Haiti Clinic Staff Learn Triage: Putting the Sickest Kids First in Line

Dr. Mark Nelson’s hope for a Haiti medical clinic is that all staff members will know what symptoms to spot among the patients waiting to see a doctor. It is called triage, a fancy French language term that basically comes to getting the sickest ones to the head of the line.

Those with expertise in diagnosis –that is to say, the doctors, are often “the last ones to see the patients,” Nelson explained, illustrating the need for training among all clinic staff.

“Those (non-medical workers) are the staff that we really wanted to help . . . to say, ‘Which is the kid with meningitis’ when there are 150 kids in line and the moms all say they have fever, they have a cough,” Nelson explained. He and his wife, Laurie, are medical missionaries with HCJB Global in Ecuador. The invitation to offer continuing education to physicians came from Samaritan’s Purse (SP) in Haiti while Nelson was treating cholera patients in Cité Soleil, near Port au Prince in 2011.

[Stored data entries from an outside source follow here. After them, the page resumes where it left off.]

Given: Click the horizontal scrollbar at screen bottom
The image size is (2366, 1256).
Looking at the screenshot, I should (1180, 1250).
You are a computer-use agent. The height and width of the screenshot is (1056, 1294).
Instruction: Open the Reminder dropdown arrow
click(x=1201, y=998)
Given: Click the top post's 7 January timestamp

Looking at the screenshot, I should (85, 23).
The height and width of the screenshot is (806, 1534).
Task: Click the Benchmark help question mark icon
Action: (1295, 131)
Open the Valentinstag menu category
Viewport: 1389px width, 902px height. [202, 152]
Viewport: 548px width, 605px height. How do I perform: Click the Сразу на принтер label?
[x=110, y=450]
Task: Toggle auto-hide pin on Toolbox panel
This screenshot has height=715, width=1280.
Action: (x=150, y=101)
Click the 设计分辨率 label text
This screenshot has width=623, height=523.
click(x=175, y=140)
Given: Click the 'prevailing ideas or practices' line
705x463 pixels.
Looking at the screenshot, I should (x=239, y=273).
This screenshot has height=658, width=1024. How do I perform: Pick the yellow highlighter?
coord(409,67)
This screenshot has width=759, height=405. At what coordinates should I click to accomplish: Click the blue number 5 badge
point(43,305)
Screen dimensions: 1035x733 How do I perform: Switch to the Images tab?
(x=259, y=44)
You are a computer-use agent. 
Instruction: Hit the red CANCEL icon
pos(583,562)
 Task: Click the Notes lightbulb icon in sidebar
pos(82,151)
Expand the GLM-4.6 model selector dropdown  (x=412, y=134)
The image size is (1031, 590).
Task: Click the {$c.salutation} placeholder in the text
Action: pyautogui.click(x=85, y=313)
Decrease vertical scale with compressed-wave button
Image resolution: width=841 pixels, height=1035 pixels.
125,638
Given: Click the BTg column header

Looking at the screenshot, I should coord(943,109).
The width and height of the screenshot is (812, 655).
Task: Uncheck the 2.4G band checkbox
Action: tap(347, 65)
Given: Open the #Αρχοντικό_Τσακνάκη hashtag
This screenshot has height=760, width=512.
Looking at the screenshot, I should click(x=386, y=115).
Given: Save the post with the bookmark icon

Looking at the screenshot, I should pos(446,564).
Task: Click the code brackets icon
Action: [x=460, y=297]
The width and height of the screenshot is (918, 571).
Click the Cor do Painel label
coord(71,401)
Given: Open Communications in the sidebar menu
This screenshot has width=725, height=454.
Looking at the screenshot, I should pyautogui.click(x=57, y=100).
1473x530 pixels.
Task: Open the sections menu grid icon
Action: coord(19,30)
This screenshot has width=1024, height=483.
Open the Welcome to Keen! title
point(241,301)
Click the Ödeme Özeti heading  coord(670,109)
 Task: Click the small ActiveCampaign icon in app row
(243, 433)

Mark Nelson (front of room) fielding questions and interacting with clinic staff at Cite Soliel

However, as Haiti’s cholera threat diminished and SP’s staff decreased, Nelson and a missionary friend, Dr. Murray Greenwood of SIM, needed to revamp their teaching curriculum to also include non-medical clinic staff.

“When we arrived we had to switch from teaching a large group of physicians (10 to 20) to teaching a medical staff at one clinic that included two physicians, two nurses, and a maybe another 10 ancillary staff who had no formal medical training,” Nelson recalled.

The clinic represents an evangelical church’s service and outreach to Cité Soleil, with an estimated population of 300,000 and sometimes described as the world’s largest slum. The Haitian staff’s care is a critical need in the greater Port au Prince area.

The missionary doctor duo,– along with Laurie, who is a pediatrician, have known each other for years and worked together in the same hospital complex in Dallas, TX. Nelson lauds Greenwood, an SIM missionary in Loja, Ecuador as not just a good doctor but a good teacher as well.

Dr. Murray Greenwood examines a Haitian toddler

“He really sees and understands the fine but very important points of doing a good physical exam and observing and seeing all the different things that we need to observe and see in children to diagnose correctly,” Nelson said of his colleague at the February-March 2012 training in Cité Soleil.

Greenwood concentrated on evaluating and managing fevers in newborns and young children, as well as explaining a host of other topics ranging from birth defects to how to tell a viral illness from bacterial pathology. Nelson covered initial management of poisons in children, evaluation and management of myelomeningocele (a type of spina bifida), diarrhea, asthma, the importance of physical exams of genital organs and tips on treating problems such as hernias and scrotal issues in newborns.
SP’s continuing education is ongoing and the Charlotte, N.C.-based ministry has partnered with HCJB Global on different occasions in the Western Hemisphere over the last several years.